Lucas Anderson described the proposed budget breakdown and explained the federal grant decrease was tied to the phaseout of ARPA funding previously applied to HUD entitlement grants and other pandemic-response efforts. He said DMD sought to align 2026 spending with anticipated federal and local revenues, noted a $325,000 opioid-funding request to expand the master leasing program (potentially raising leased units from about 30 to 50), and described a $75,000 shift to the vacant-to-vibrant land-bank program to enable further property acquisition and to address property-tax timing issues.
Buksic highlighted DMD operational priorities: expanding engagement and customer-service capacity (a new engagement division), growing an economic incentives compliance team, and modernizing the development portal to streamline applications and data tracking. On the City Market and surrounding public space, DMD issued an RFQ for developers to deliver Whistler Plaza improvements and said it would continue pursuing private development for the Gold Building while seeking an operator and sustainable business model for the Market House.
DMD also reported new grant awards: a 2025 EPA Brownfields Communitywide Assessment Grant of $450,000 for environmental assessments and corridor development work and a Public Art for All grant of up to $30,000 to rehabilitate downtown canal murals commissioned for Super Bowl XLVI. DMD said it expects no programmatic impacts from the federal grant phaseout and that the department would continue to pursue grant funding and to leverage local dollars for housing and public-space investments.

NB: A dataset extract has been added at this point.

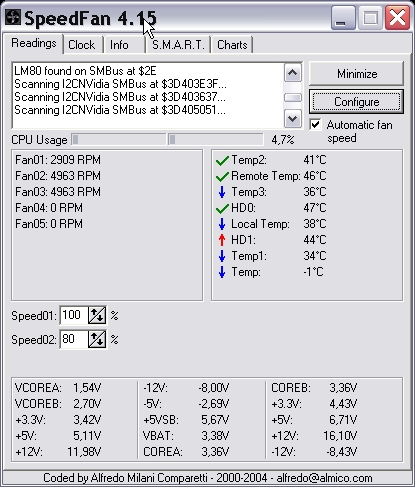This screenshot has width=415, height=487.
Task: Click the log scrollbar down arrow
Action: click(x=293, y=119)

Committee members asked for detail on enforcement and oversight tied to city-owned parcels such as Canal Village phase 3; Buksic and staff explained conditions in project agreements (architectural approvals, DMD inspections and reversion rights) and said the department would provide regular community updates. Members also asked whether the department's hiring needs could be eased by changing residency requirements; Buksic said DMD had strong applicant pools for open positions and was actively recruiting to fill vacancies.
The presentation closed with an emphasis on cross-department coordination, continued hiring and refinement of the development portal to measure housing outcomes and streamline approvals.